This notebook provides code to create a character-level language model in 
TensorFlow.

### Dependencies

Import the necessary dependencies and download our character set and corpus.

In [2]:
import tensorflow as tf

import json
import numpy as np
import pandas as pd
from tqdm import tqdm

In [2]:
!wget -q https://raw.githubusercontent.com/ericburdett/named-entity-recognition/master/char_set.json
!wget -q --load-cookies /tmp/cookies.txt "https://docs.google.com/uc?export=download&confirm=$(wget --quiet --save-cookies /tmp/cookies.txt --keep-session-cookies --no-check-certificate 'https://docs.google.com/uc?export=download&id=1ZsJ8cZSDU98GpcK-kl_Cq3eTt-R2YvSJ' -O- | sed -rn 's/.*confirm=([0-9A-Za-z_]+).*/\1\n/p')&id=1ZsJ8cZSDU98GpcK-kl_Cq3eTt-R2YvSJ" -O french_ner_dataset.csv && rm -rf /tmp/cookies.txt

### Character Set Mapping

Create a Character Set Mapper to go between string and integer representations.

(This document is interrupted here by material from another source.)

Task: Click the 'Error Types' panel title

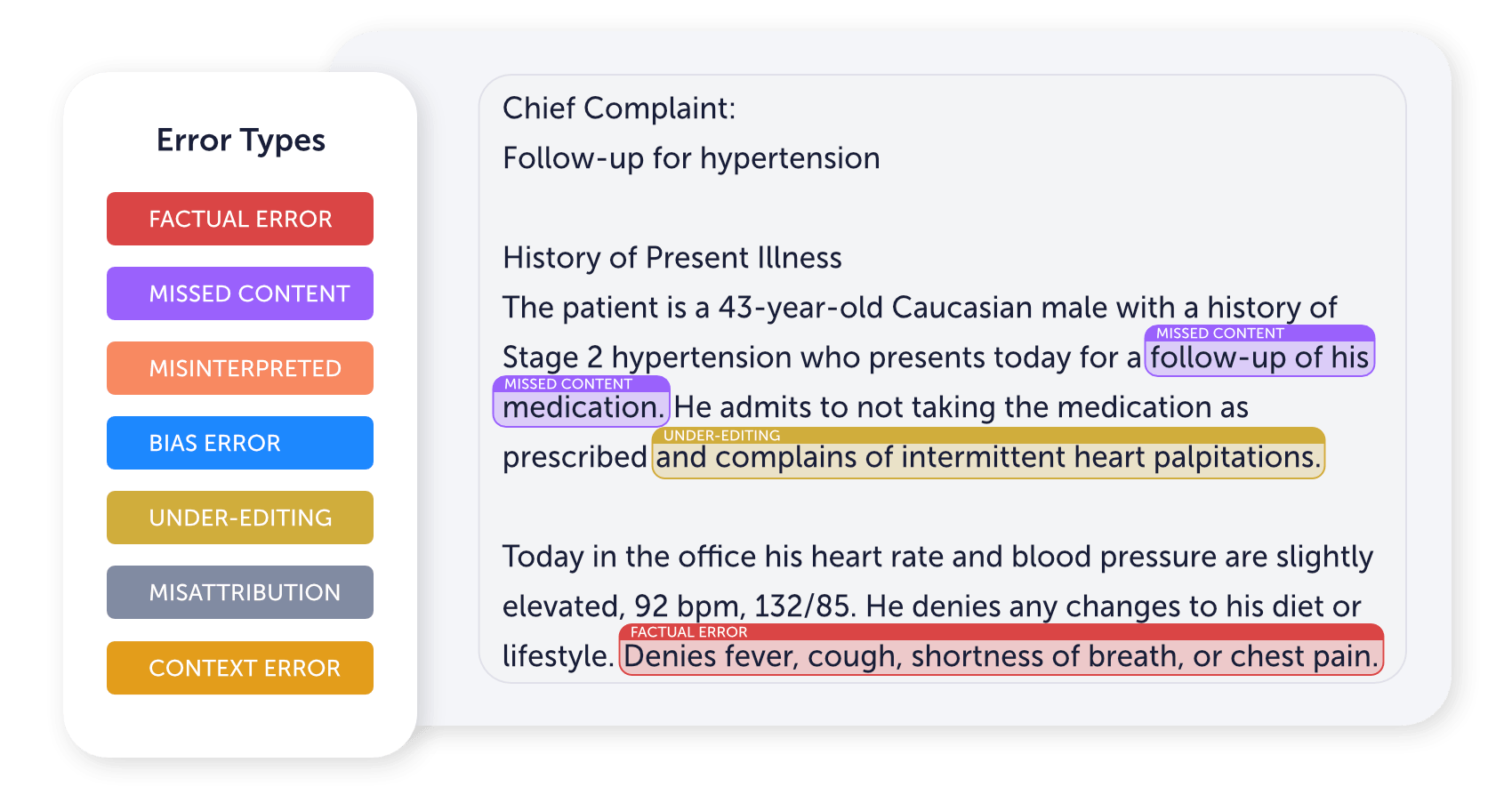Action: [x=241, y=141]
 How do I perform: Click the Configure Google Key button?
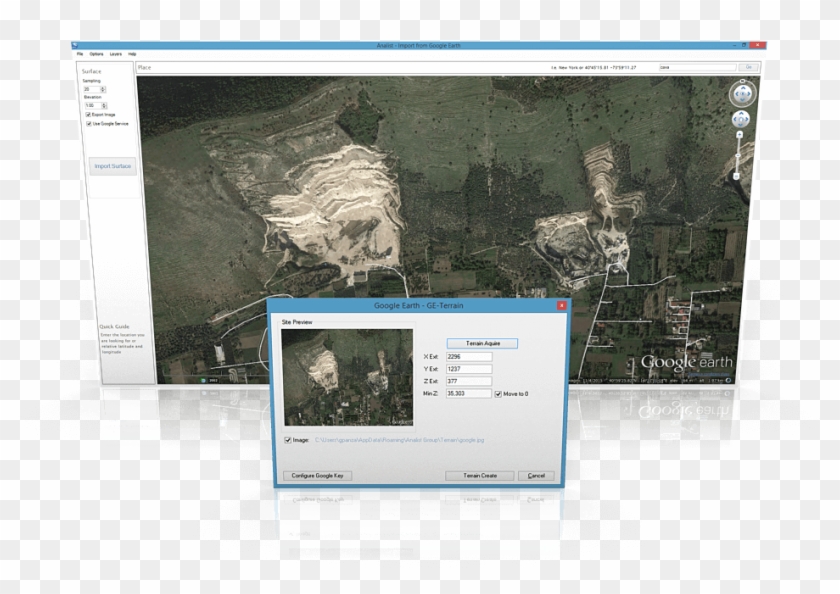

Specify the starting and ending character token. These are useful when feeding
sentences into our language model.

In [3]:
 class CharsetMapper():
    def __init__(self, filepath='char_set.json', sequence_size=20, start_char=197, end_char=198):
        self.start_char = start_char
        self.end_char = end_char
        with open(filepath) as f:
            self.char_dict = json.load(f)
    
    def char_to_idx(self, char):
        if char in self.char_dict['char_to_idx']:
            return int(self.char_dict['char_to_idx'][char])
        else:
            return 0
  
    def idx_to_char(self, idx):
        if str(int(idx)) in self.char_dict['idx_to_char']:
            return self.char_dict['idx_to_char'][str(int(idx))]
        else:
            return ''
  
    def str_to_idxs(self, string):
        assert type(string) == str

        idxs = [self.start_char]
        for char in string:
            idxs.append(self.char_to_idx(char))
        idxs.append(self.end_char)

        return np.array(idxs)
  
    def idxs_to_str(self, idxs):
        chars = ''

        for idx in idxs:
            chars += self.idx_to_char(idx)
    
        return chars

### Dataset Creation

Create our dataset by reading from the CSV using pandas, joining sentences, and
mapping char representations to integer representations.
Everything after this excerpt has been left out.